> **Data listing**

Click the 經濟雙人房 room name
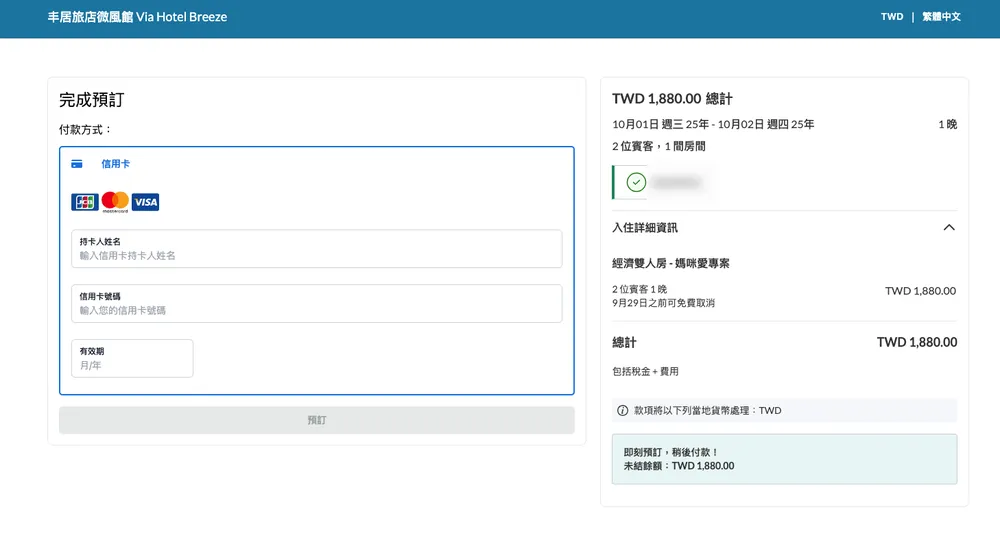The width and height of the screenshot is (1000, 553). pyautogui.click(x=671, y=263)
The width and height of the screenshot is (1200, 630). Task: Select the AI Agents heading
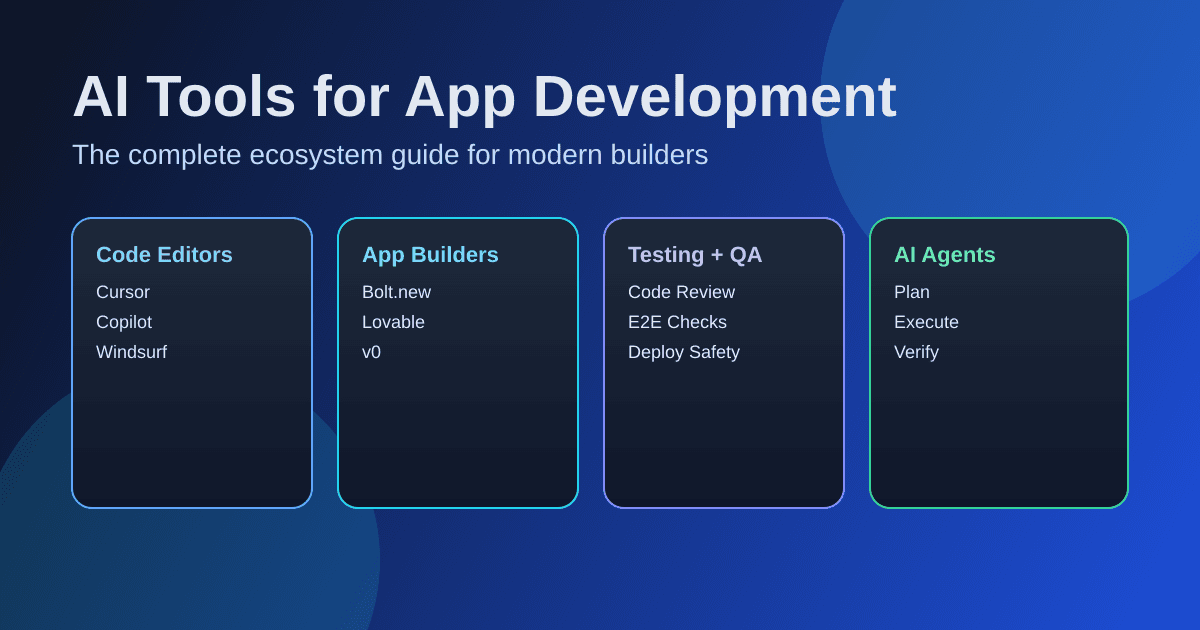click(x=945, y=255)
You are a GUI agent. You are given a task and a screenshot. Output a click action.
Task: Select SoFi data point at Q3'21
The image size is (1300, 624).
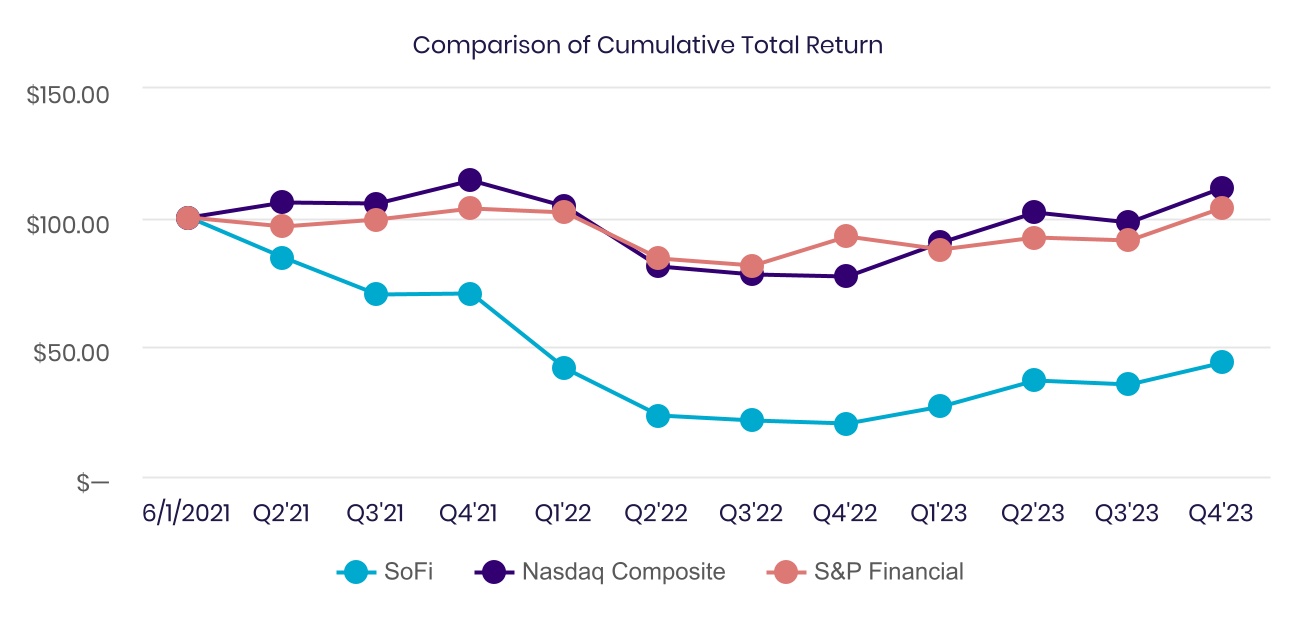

> **Your goal**
Every record, from top to bottom, gets written out exactly; no picture goes into the copy.

> **Answer box**
Click the 經濟雙人房 room name
The width and height of the screenshot is (1000, 553). pyautogui.click(x=671, y=263)
The width and height of the screenshot is (1200, 630). Task: Select the AI Agents heading
click(x=945, y=255)
You are a GUI agent. You are given a task and a screenshot. Output a click action.
Task: Select SoFi data point at Q3'21
The image size is (1300, 624).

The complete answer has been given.